> **WHAT IS REQUIRED**:
The reply should return the data in full, exactly as written.

> **AVAILABLE DATA**:
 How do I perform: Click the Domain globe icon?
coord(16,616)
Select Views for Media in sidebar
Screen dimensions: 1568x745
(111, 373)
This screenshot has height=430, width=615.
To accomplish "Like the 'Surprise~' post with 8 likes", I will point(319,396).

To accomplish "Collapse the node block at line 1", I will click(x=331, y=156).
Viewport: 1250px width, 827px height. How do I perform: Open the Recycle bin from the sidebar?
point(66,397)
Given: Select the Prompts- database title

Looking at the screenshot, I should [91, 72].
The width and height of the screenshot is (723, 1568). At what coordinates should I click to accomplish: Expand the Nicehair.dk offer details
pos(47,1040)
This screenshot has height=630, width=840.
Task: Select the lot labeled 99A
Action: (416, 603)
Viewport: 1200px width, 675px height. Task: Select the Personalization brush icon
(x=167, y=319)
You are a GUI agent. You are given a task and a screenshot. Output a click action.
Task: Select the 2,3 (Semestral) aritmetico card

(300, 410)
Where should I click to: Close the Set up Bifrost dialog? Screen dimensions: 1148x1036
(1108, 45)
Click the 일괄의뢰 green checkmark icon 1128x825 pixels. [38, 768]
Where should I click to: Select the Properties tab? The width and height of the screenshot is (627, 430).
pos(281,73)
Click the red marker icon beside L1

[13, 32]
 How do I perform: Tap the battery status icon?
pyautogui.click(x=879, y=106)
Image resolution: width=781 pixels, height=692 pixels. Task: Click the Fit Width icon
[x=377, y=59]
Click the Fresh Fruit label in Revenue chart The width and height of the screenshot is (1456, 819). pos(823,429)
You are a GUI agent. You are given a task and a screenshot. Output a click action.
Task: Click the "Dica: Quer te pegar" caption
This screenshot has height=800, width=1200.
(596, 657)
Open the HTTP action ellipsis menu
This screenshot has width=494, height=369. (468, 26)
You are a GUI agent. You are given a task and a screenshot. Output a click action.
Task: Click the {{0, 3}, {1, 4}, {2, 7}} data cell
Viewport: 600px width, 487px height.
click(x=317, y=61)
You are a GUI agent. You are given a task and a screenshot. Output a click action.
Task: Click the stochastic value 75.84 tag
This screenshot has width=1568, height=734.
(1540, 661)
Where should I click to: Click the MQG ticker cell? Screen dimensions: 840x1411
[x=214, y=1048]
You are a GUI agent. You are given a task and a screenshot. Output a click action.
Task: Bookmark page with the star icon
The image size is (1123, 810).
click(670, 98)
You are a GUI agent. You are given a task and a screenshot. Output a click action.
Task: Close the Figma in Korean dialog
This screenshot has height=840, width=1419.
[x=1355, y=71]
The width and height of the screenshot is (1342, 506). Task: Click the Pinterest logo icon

> **WRITTEN ANSWER**:
 How do I perform: Click the Domain globe icon?
coord(16,616)
Select Views for Media in sidebar
Screen dimensions: 1568x745
(111, 373)
This screenshot has height=430, width=615.
To accomplish "Like the 'Surprise~' post with 8 likes", I will point(319,396).

To accomplish "Collapse the node block at line 1", I will click(x=331, y=156).
Viewport: 1250px width, 827px height. How do I perform: Open the Recycle bin from the sidebar?
point(66,397)
Given: Select the Prompts- database title

Looking at the screenshot, I should [91, 72].
The width and height of the screenshot is (723, 1568). At what coordinates should I click to accomplish: Expand the Nicehair.dk offer details
pos(47,1040)
This screenshot has height=630, width=840.
Task: Select the lot labeled 99A
Action: (416, 603)
Viewport: 1200px width, 675px height. Task: Select the Personalization brush icon
(x=167, y=319)
You are a GUI agent. You are given a task and a screenshot. Output a click action.
Task: Select the 2,3 (Semestral) aritmetico card

(300, 410)
Where should I click to: Close the Set up Bifrost dialog? Screen dimensions: 1148x1036
(1108, 45)
Click the 일괄의뢰 green checkmark icon 1128x825 pixels. [38, 768]
Where should I click to: Select the Properties tab? The width and height of the screenshot is (627, 430).
pos(281,73)
Click the red marker icon beside L1

[13, 32]
 How do I perform: Tap the battery status icon?
pyautogui.click(x=879, y=106)
Image resolution: width=781 pixels, height=692 pixels. Task: Click the Fit Width icon
[x=377, y=59]
Click the Fresh Fruit label in Revenue chart The width and height of the screenshot is (1456, 819). pos(823,429)
You are a GUI agent. You are given a task and a screenshot. Output a click action.
Task: Click the "Dica: Quer te pegar" caption
This screenshot has height=800, width=1200.
(596, 657)
Open the HTTP action ellipsis menu
This screenshot has width=494, height=369. (468, 26)
You are a GUI agent. You are given a task and a screenshot. Output a click action.
Task: Click the {{0, 3}, {1, 4}, {2, 7}} data cell
Viewport: 600px width, 487px height.
click(x=317, y=61)
You are a GUI agent. You are given a task and a screenshot. Output a click action.
Task: Click the stochastic value 75.84 tag
This screenshot has width=1568, height=734.
(1540, 661)
Where should I click to: Click the MQG ticker cell? Screen dimensions: 840x1411
[x=214, y=1048]
You are a GUI agent. You are given a task and a screenshot. Output a click action.
Task: Bookmark page with the star icon
The image size is (1123, 810).
click(670, 98)
You are a GUI agent. You are given a task and a screenshot. Output a click action.
Task: Close the Figma in Korean dialog
This screenshot has height=840, width=1419.
[x=1355, y=71]
The width and height of the screenshot is (1342, 506). Task: Click the Pinterest logo icon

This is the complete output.